▶ WHAT THIS TASK INVOLVES:
In the lines below, switch "sidebar" to "side panel" and change nothing else. Write the lines out again, leaving out the pictures.

** START **

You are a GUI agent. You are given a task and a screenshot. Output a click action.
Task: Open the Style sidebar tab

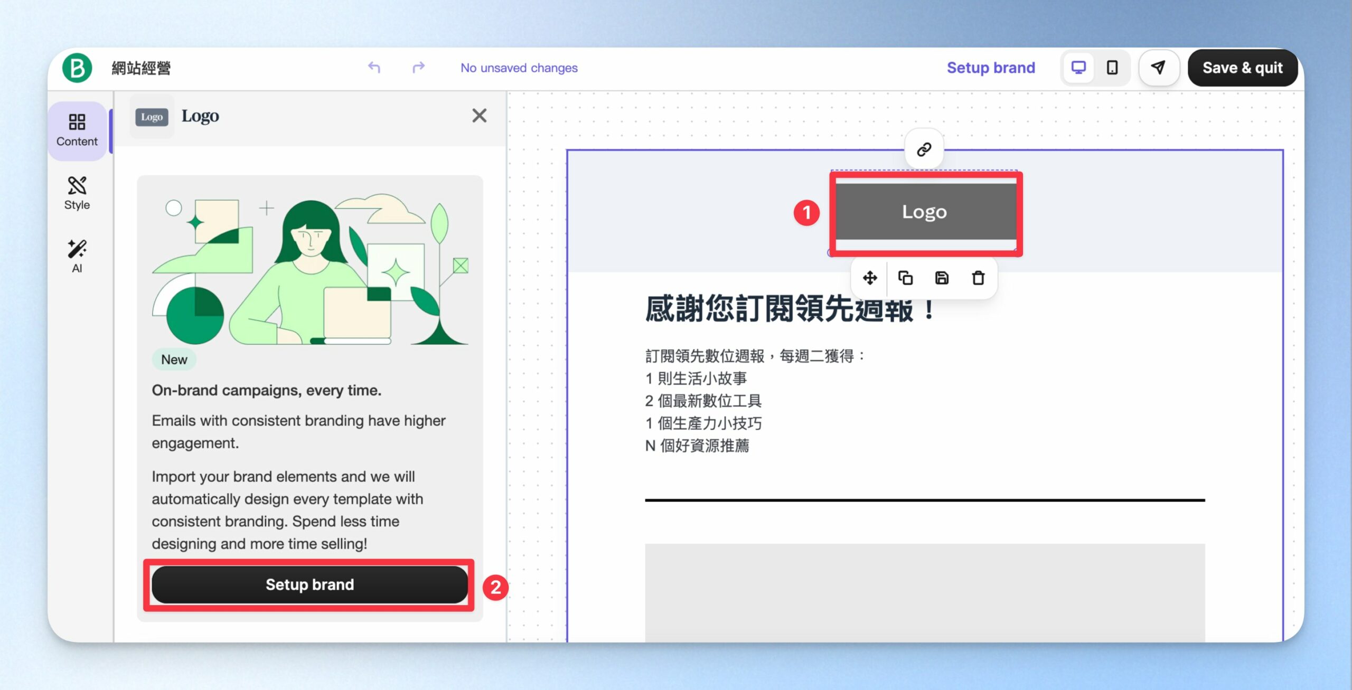pos(77,194)
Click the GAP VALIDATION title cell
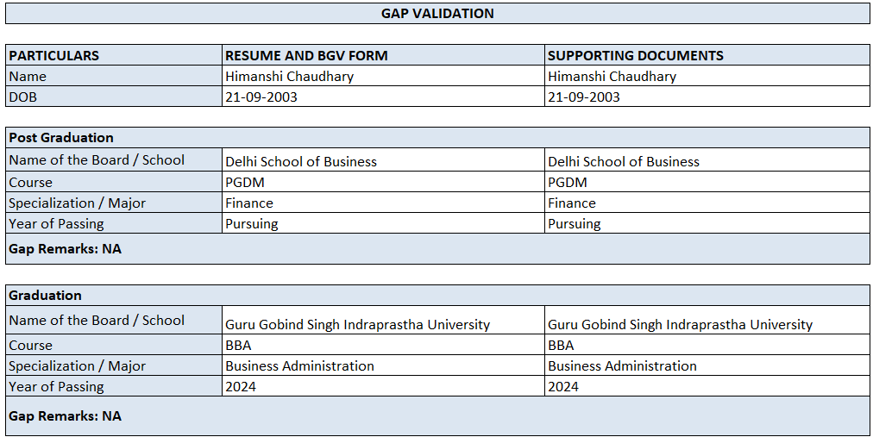873x437 pixels. (437, 14)
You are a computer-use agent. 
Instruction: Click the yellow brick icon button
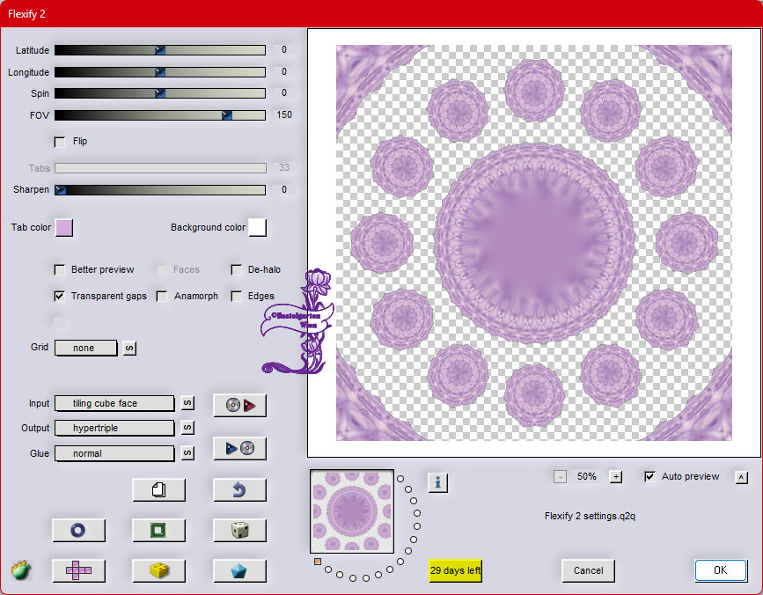(158, 570)

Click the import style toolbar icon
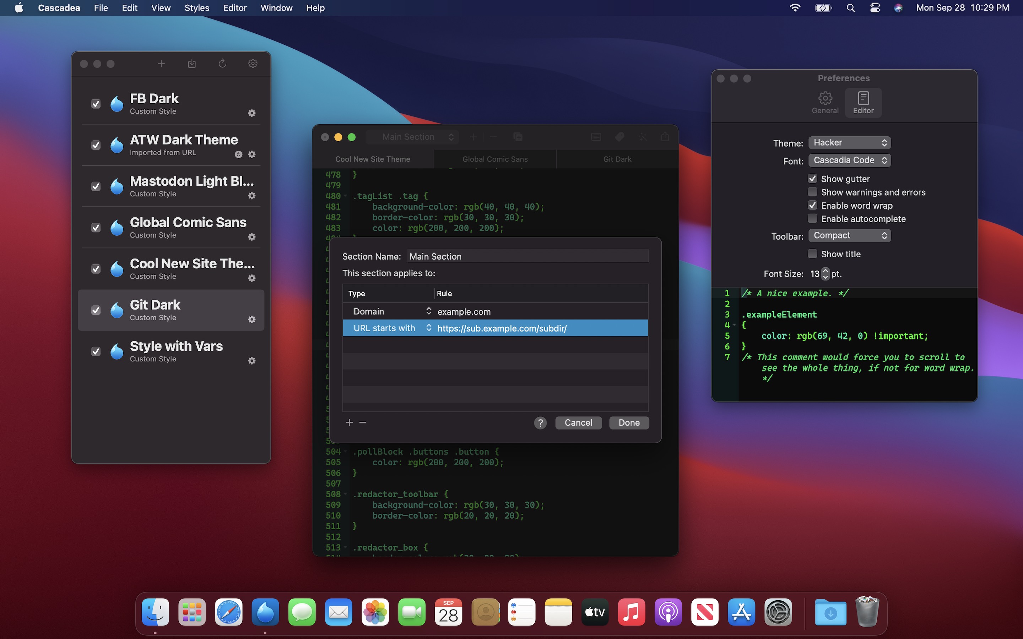tap(191, 64)
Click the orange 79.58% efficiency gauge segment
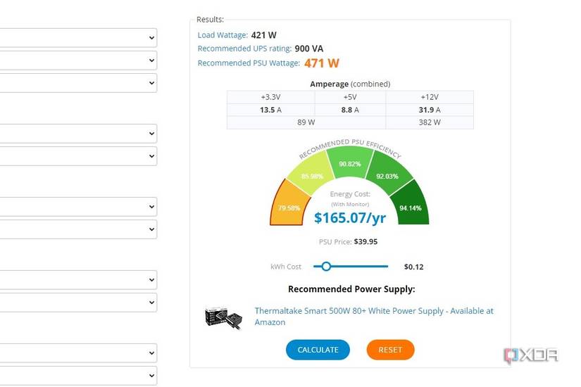 tap(289, 205)
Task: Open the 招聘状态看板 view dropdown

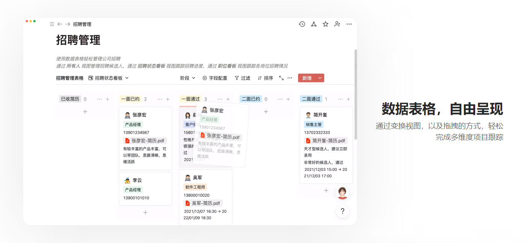Action: [108, 78]
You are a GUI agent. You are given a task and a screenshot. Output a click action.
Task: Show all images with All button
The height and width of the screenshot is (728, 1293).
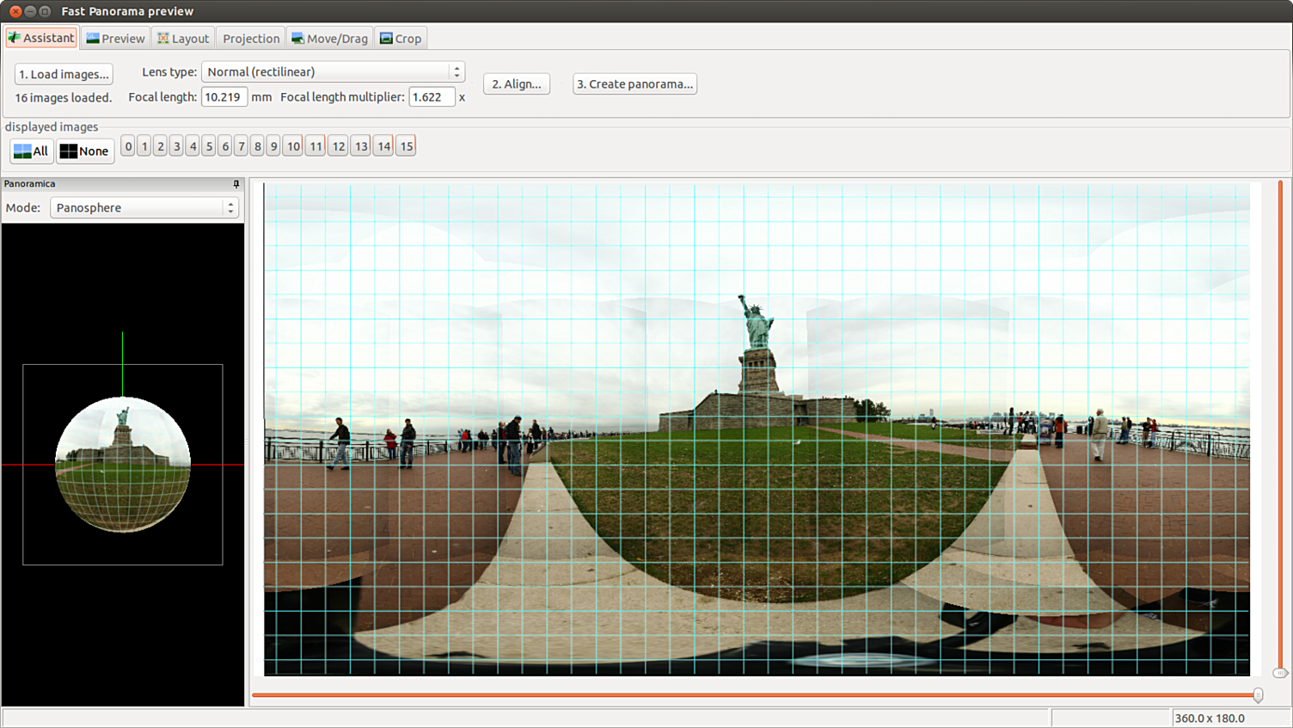click(31, 151)
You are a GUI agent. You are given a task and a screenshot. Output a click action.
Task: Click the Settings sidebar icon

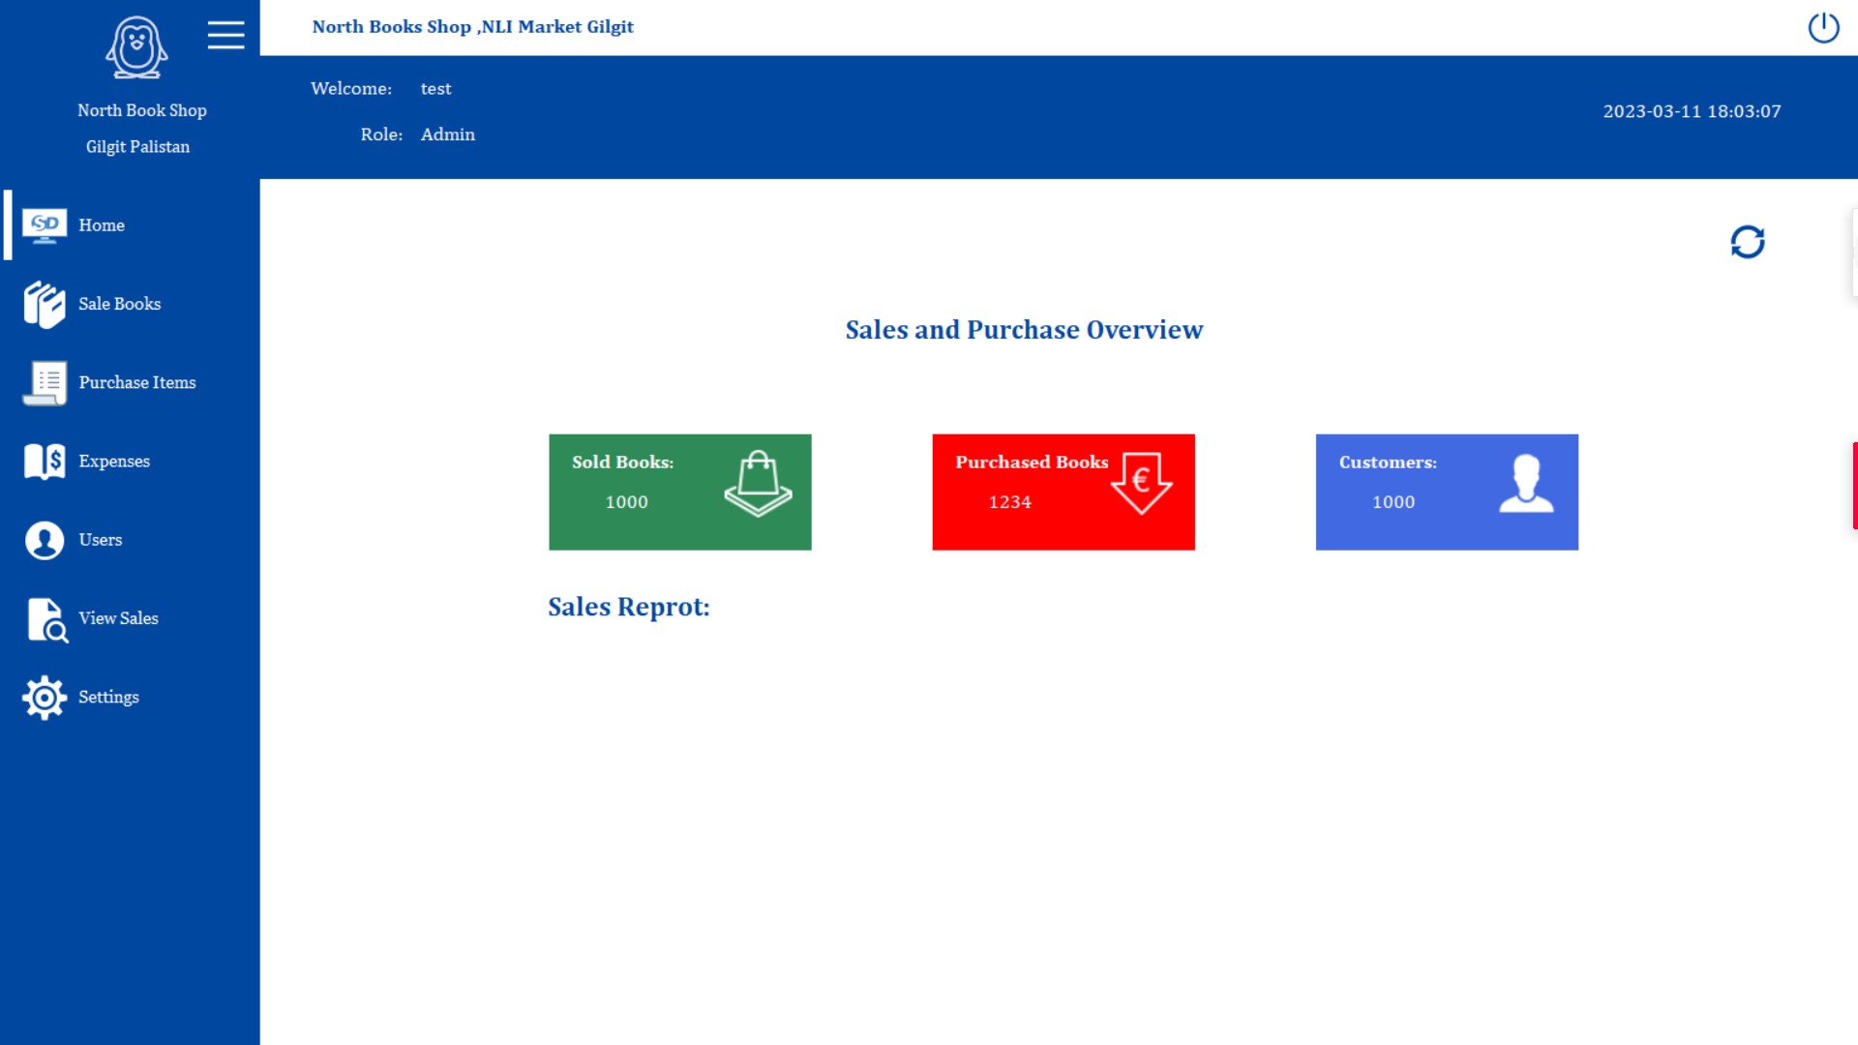pyautogui.click(x=45, y=697)
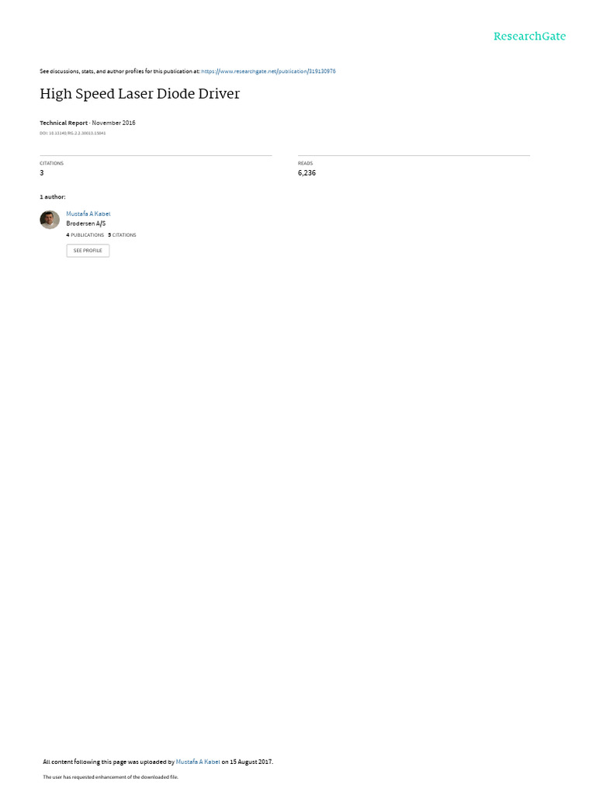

** END **

▶ RESPONSE BELOW:
You are a GUI agent. You are given a task and a screenshot. Output a click action.
Task: Open the Style side panel tab

pos(77,194)
Click the GAP VALIDATION title cell
873x437 pixels. (437, 14)
You are a computer-use agent. 
Instruction: Click the yellow brick icon button
(158, 570)

Click the import style toolbar icon
tap(191, 64)
Click the orange 79.58% efficiency gauge segment
 tap(289, 205)
Task: Open the 招聘状态看板 view dropdown

Action: [108, 78]
You are a GUI agent. You are given a task and a screenshot. Output a click action.
Task: Show all images with All button
The height and width of the screenshot is (728, 1293).
click(31, 151)
You are a GUI agent. You are given a task and a screenshot. Output a click action.
Task: Click the Settings side panel icon

pyautogui.click(x=45, y=697)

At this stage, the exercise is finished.